Task statement: Write out again, exactly as they appear, the lines from the start of the data below through the line with "You are a GUI"; no pictures.

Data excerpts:

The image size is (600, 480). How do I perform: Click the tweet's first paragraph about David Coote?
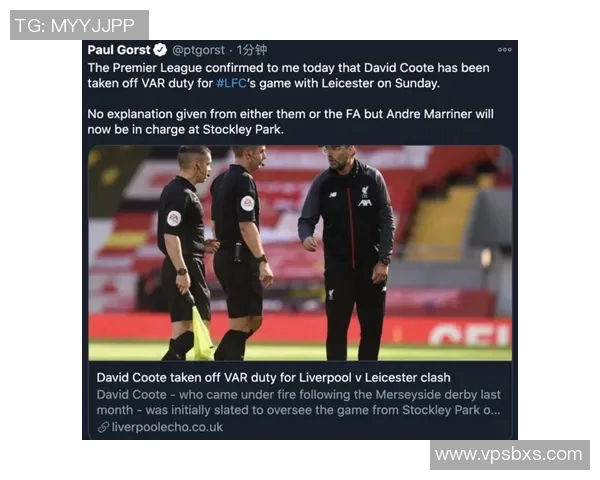(289, 75)
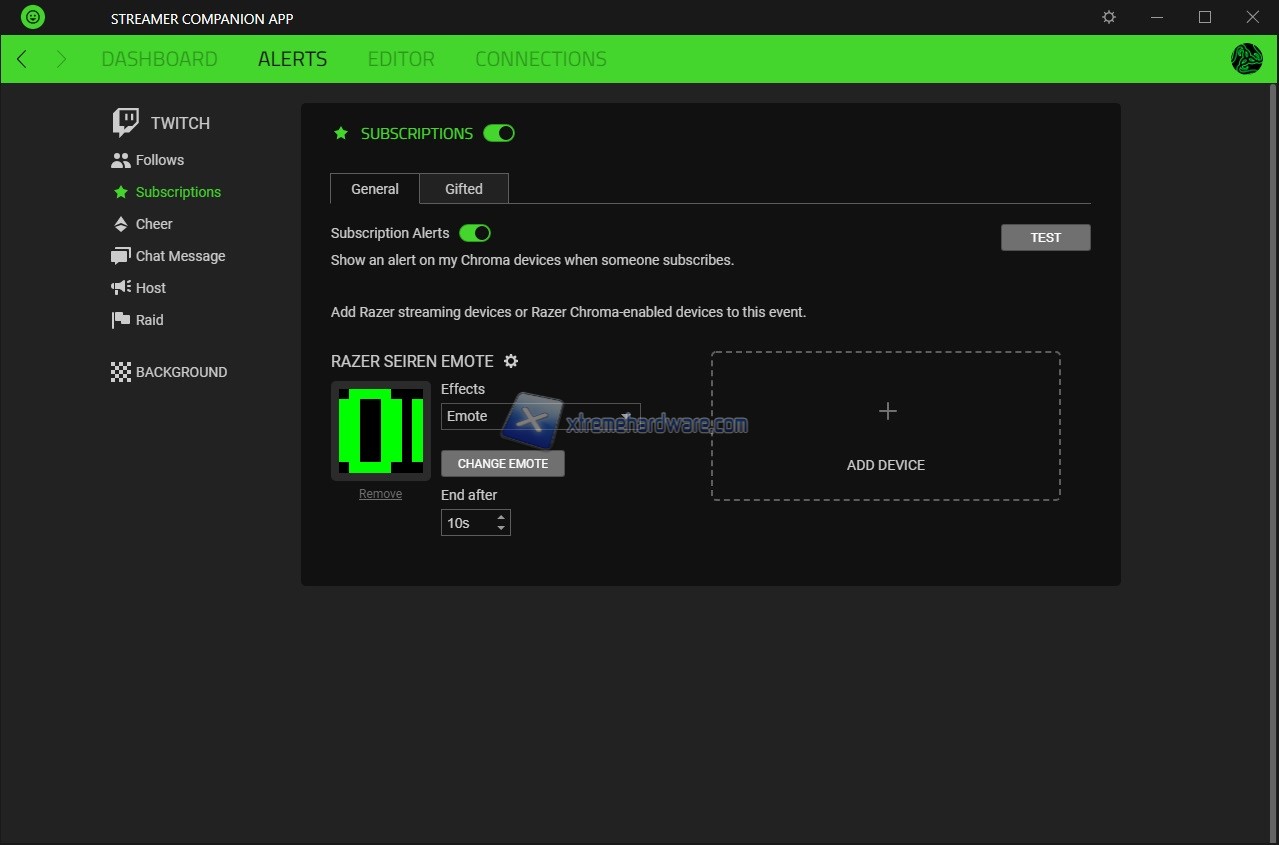
Task: Click the Razer profile avatar
Action: [1246, 59]
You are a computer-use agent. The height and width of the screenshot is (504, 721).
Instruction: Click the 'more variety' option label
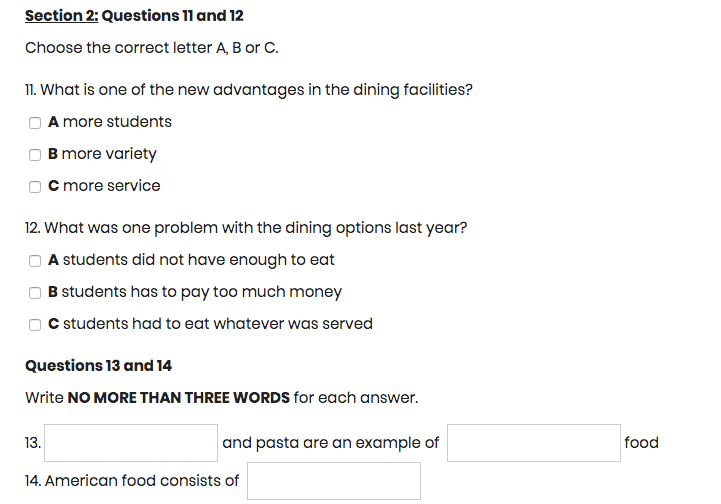[109, 154]
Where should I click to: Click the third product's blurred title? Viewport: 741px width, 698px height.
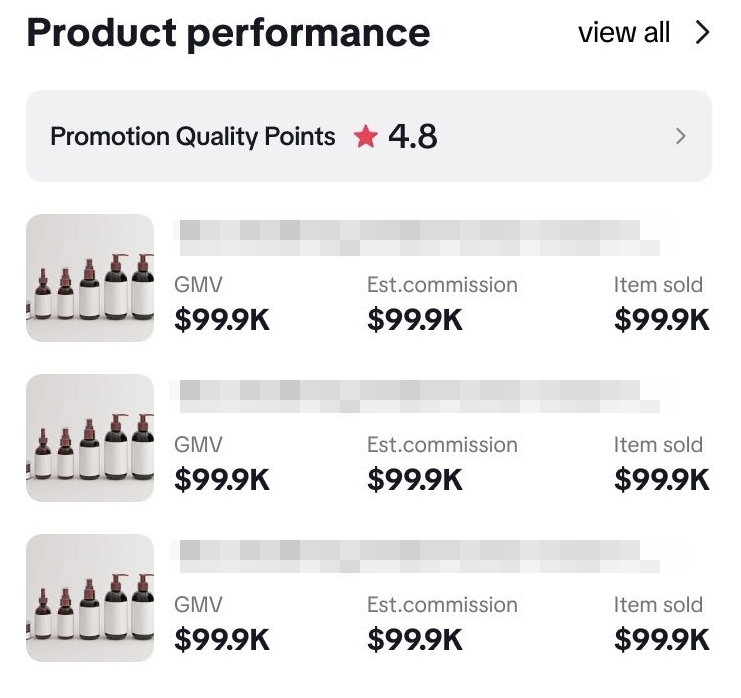coord(415,554)
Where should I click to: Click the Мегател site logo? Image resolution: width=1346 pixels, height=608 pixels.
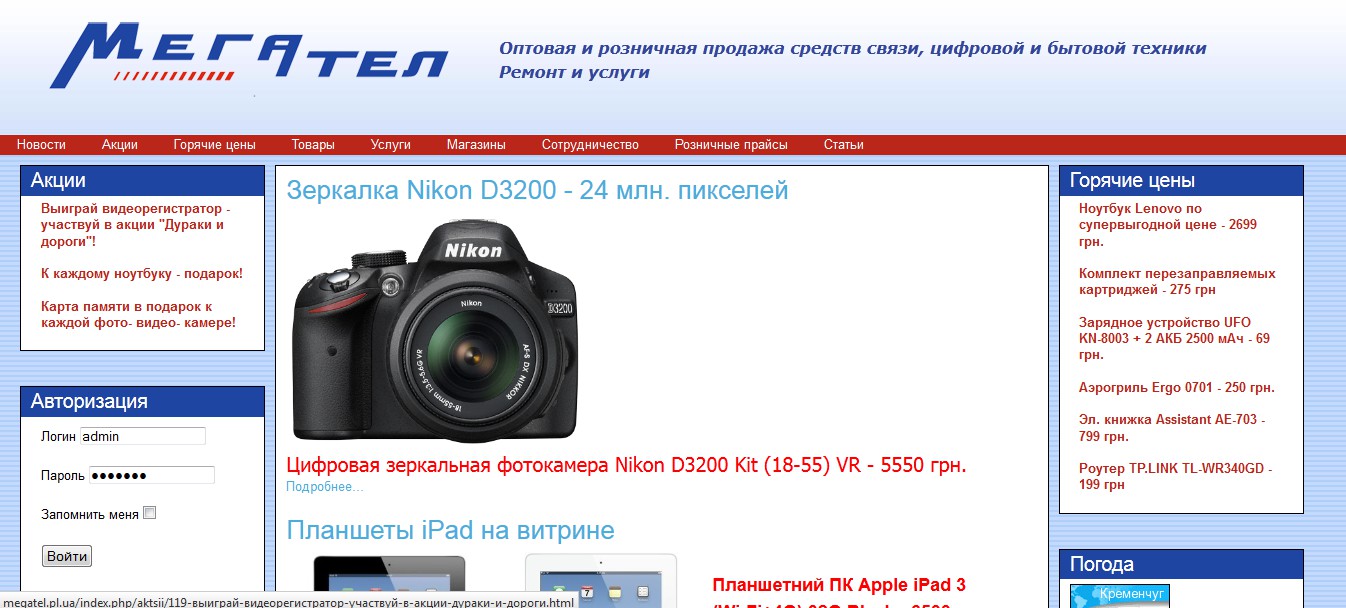[249, 55]
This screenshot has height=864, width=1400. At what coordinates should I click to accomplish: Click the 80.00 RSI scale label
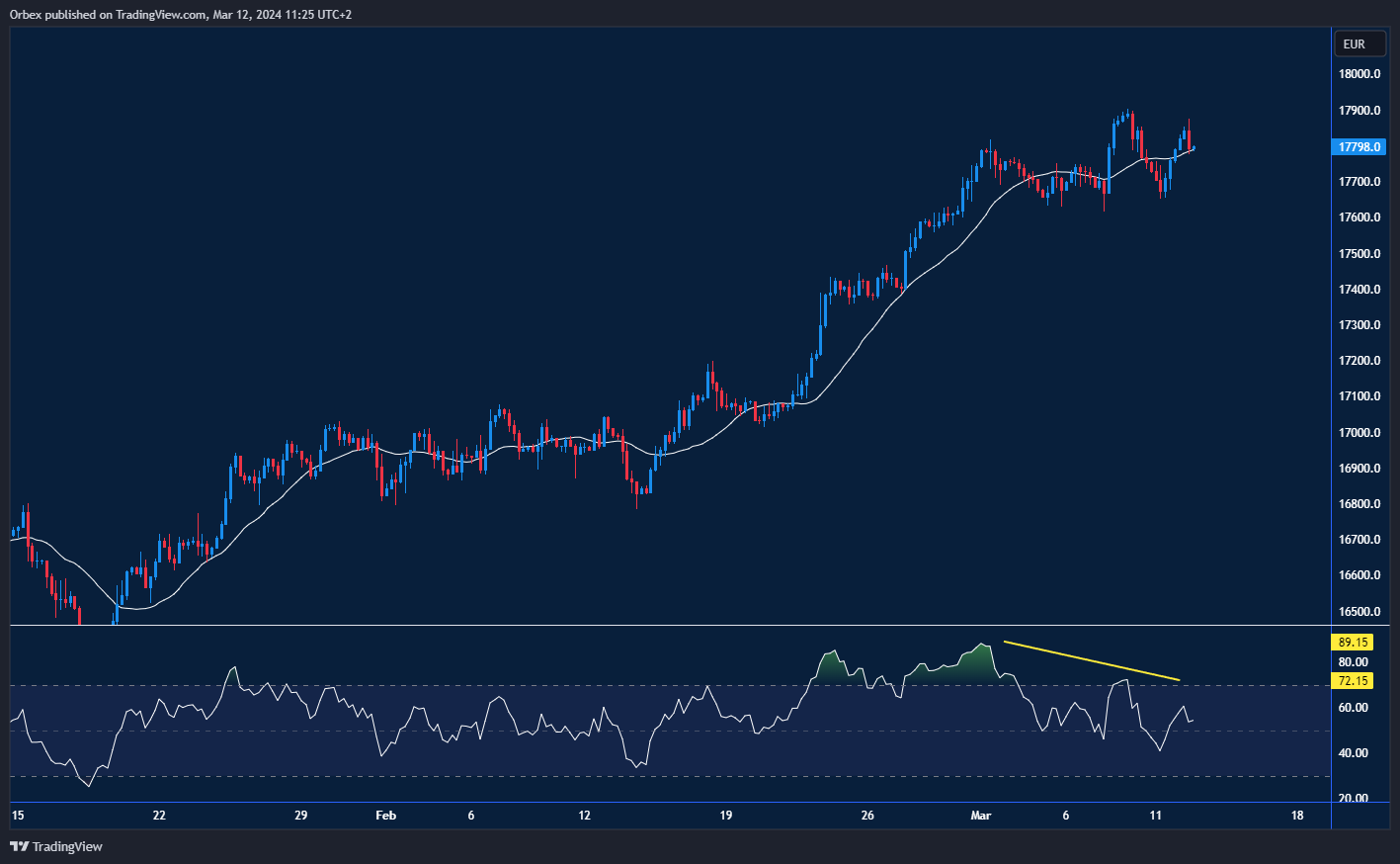1353,662
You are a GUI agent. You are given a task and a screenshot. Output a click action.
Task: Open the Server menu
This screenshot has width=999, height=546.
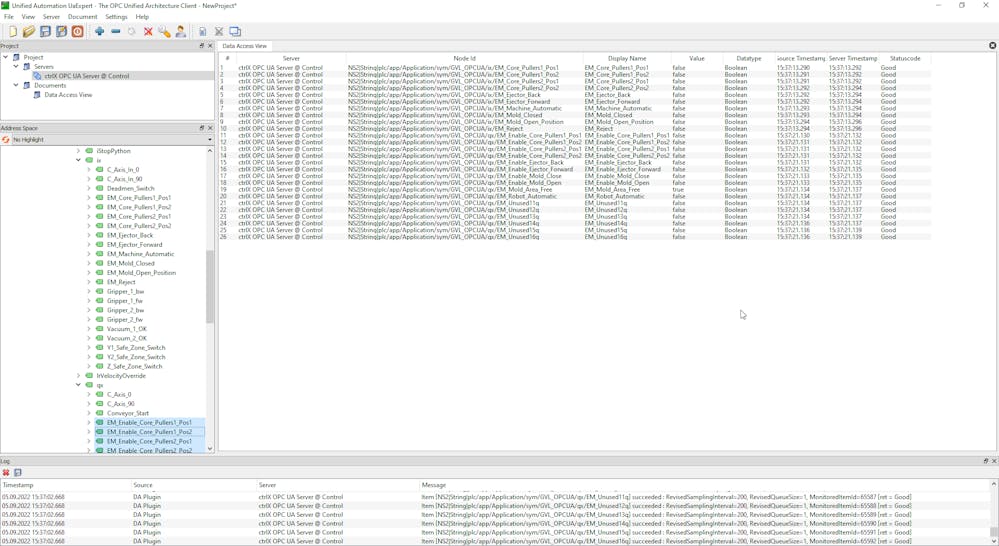click(51, 17)
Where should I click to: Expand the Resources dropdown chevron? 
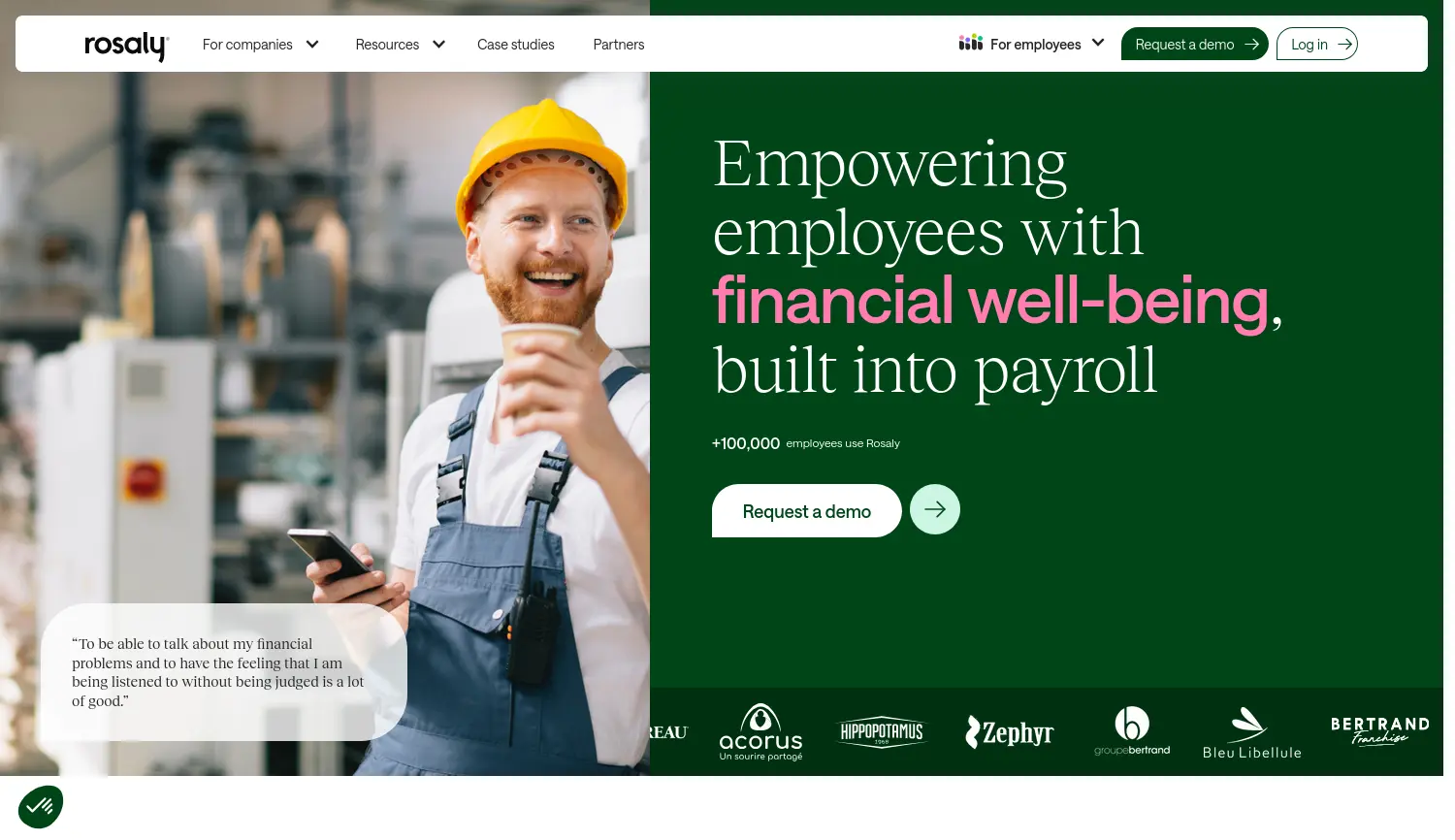pos(438,45)
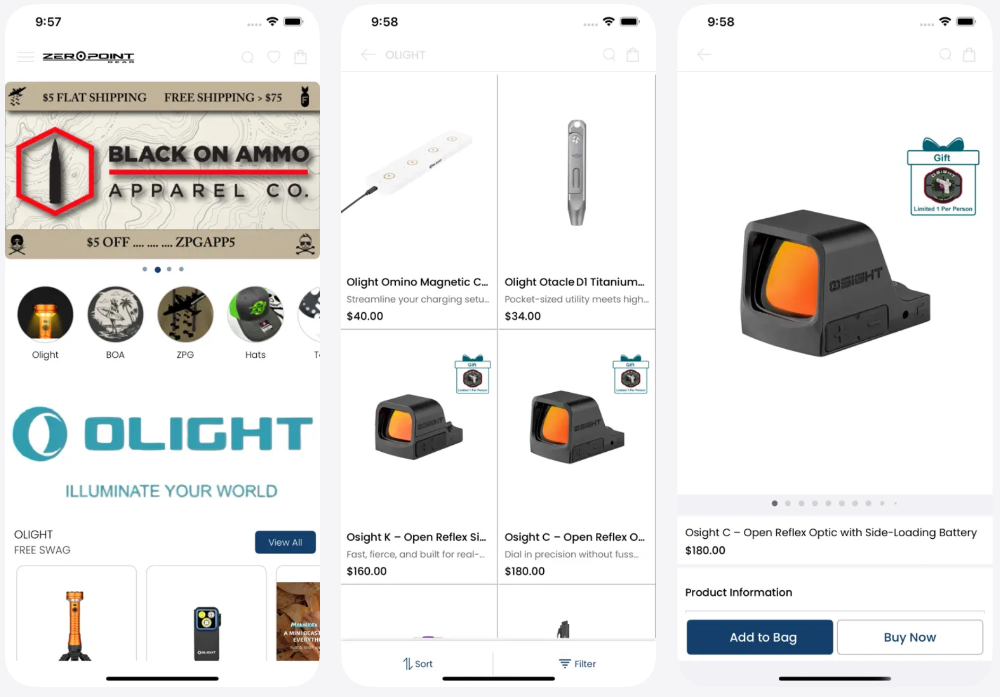Open the Sort options
The width and height of the screenshot is (1000, 697).
coord(418,663)
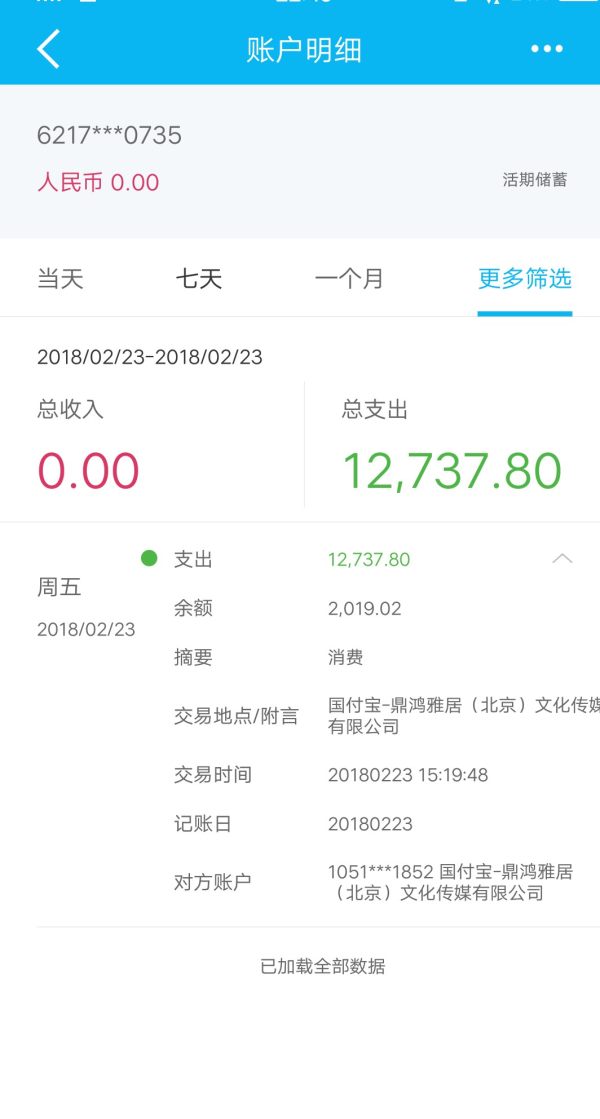Tap the 交易时间 20180223 15:19:48 value

[x=408, y=775]
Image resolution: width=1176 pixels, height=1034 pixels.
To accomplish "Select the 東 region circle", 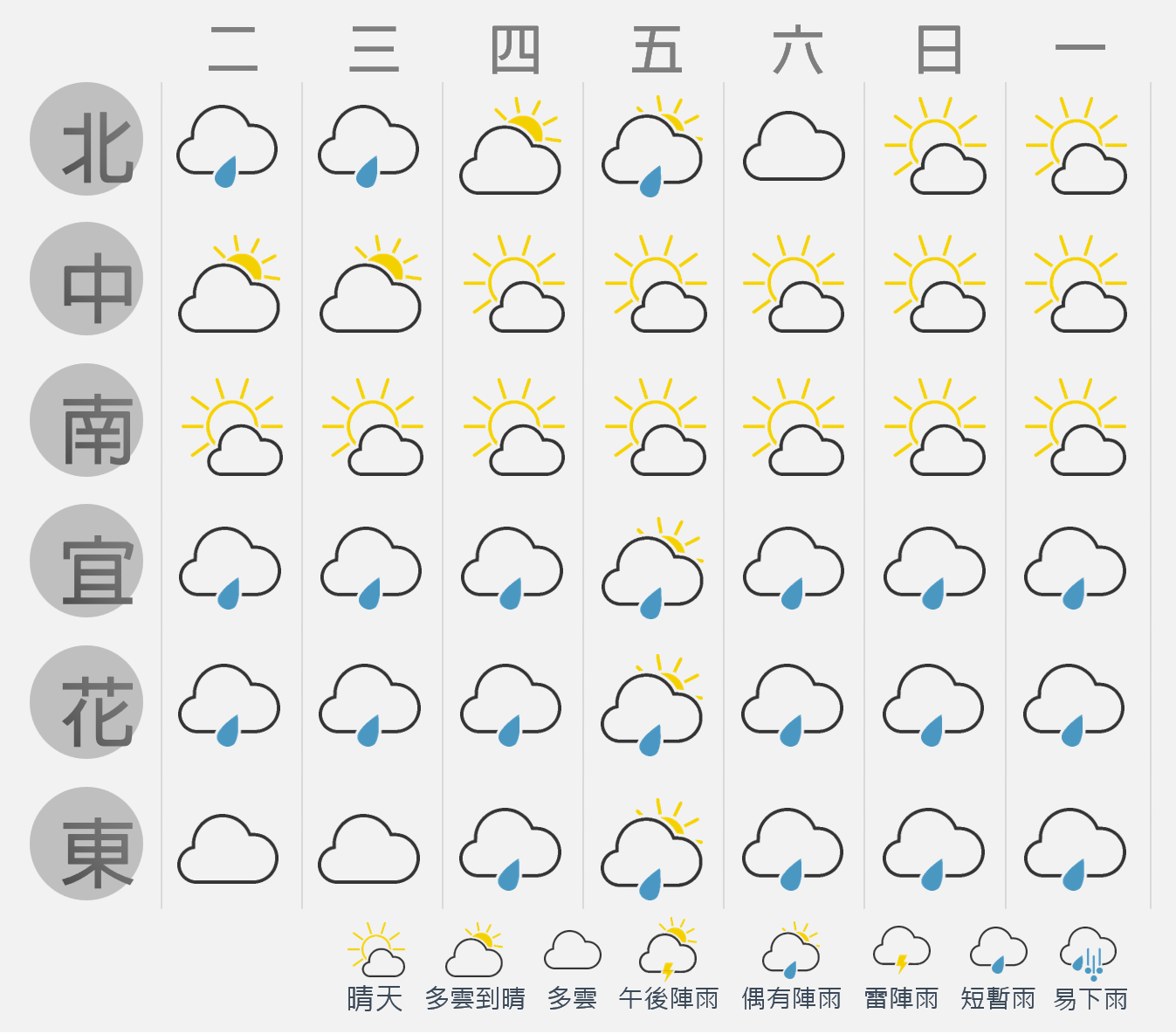I will (86, 844).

Result below:
The image size is (600, 480). How do I perform: Click the tweet's first paragraph about David Coote?
(289, 75)
Task: Click the Razer profile avatar
Action: [1246, 59]
You are a computer-use agent. The height and width of the screenshot is (504, 721).
Instruction: Click the 'more variety' option label
[109, 154]
Where should I click to: Click the third product's blurred title? Viewport: 741px width, 698px height.
coord(415,554)
Where should I click to: Click the Мегател site logo? Image resolution: width=1346 pixels, height=608 pixels.
[249, 55]
This screenshot has height=864, width=1400. At what coordinates should I click to accomplish: Click the 80.00 RSI scale label
1353,662
You are a GUI agent. You are given a task and a screenshot. Output a click action.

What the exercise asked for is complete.